The figures suggest the cost to the public of two pilot culls in Gloucestershire and Somerset has been even higher than estimates by anti-cull campaigners, prompting them to claim the policy is an "unacceptable burden on the taxpayer".

The costs were revealed by the Environment Department (Defra) in response to a Freedom of Information request by the Badger Trust, which had previously estimated the culls were costing £6,100 for each badger killed.

In the first year, when culling was postponed, the policy cost £2.5 million, while the costs for the 2013 cull, including policing costs, stood at £9.8 million and the 2014 bill was just under £4.5 million, the figures show.

With 2,476 badgers killed in the first two years of culling, the price tag works out at £6,775 for each animal culled, the Badger Trust said.

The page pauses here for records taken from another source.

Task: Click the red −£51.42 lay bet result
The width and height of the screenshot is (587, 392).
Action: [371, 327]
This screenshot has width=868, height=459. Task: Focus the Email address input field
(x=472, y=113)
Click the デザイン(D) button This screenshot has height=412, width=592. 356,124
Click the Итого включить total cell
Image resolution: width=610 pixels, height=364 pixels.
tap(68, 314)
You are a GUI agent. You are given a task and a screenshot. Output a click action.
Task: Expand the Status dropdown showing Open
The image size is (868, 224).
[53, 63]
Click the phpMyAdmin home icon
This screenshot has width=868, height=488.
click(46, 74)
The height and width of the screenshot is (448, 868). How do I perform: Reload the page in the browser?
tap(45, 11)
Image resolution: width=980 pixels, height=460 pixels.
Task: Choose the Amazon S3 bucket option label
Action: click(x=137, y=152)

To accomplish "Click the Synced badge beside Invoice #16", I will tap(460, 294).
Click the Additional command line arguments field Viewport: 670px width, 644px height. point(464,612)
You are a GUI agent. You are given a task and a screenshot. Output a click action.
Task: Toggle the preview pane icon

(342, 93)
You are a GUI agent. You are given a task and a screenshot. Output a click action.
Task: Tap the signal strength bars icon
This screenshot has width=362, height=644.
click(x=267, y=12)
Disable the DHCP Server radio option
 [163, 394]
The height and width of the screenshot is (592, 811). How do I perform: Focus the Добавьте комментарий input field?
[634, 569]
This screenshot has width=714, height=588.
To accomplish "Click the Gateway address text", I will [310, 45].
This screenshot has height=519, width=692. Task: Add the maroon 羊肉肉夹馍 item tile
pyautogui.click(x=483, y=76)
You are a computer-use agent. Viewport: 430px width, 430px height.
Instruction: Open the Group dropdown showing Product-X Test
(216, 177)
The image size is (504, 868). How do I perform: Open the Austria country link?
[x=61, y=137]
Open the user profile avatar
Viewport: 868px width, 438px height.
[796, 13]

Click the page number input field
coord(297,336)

The figures were revealed after the Government announced the policy, which ministers and farmers insist is necessary to tackle TB in livestock that can pick up the disease from wild badgers, would be extended into Dorset.

Anti-cull campaigners say culling is cruel and ineffective and want the focus to be on other measures such as vaccinations for badgers and livestock.

Badger Trust chief executive Dominic Dyer said: "Not only is the badger cull a disastrous failure on scientific and animal welfare grounds, it is also becoming an unacceptable burden on the taxpayer.

"When the policy was developed in 2011 the government claimed it would be a farmer-led initiative, paid for by farmers.

"In reality it's the taxpayer who is footing the bill and these costs will continue to rise rapidly as the policy is extended into Dorset, and possibly other counties in the future."

He said that if the cull was rolled out to more than 40 areas in England, as suggested by then Environment Secretary Owen Paterson in 2013, the cost to the taxpayer could easily exceed half a billion pounds.

A Defra spokesman said: "TB poses a huge threat to our farming industry and has cost £500 million over the last decade.

"We are pursuing a comprehensive strategy, including tighter cattle movement controls, badger vaccination and culling in areas where TB is widespread.

"Costs have been substantially reduced since last year and will be kept under review."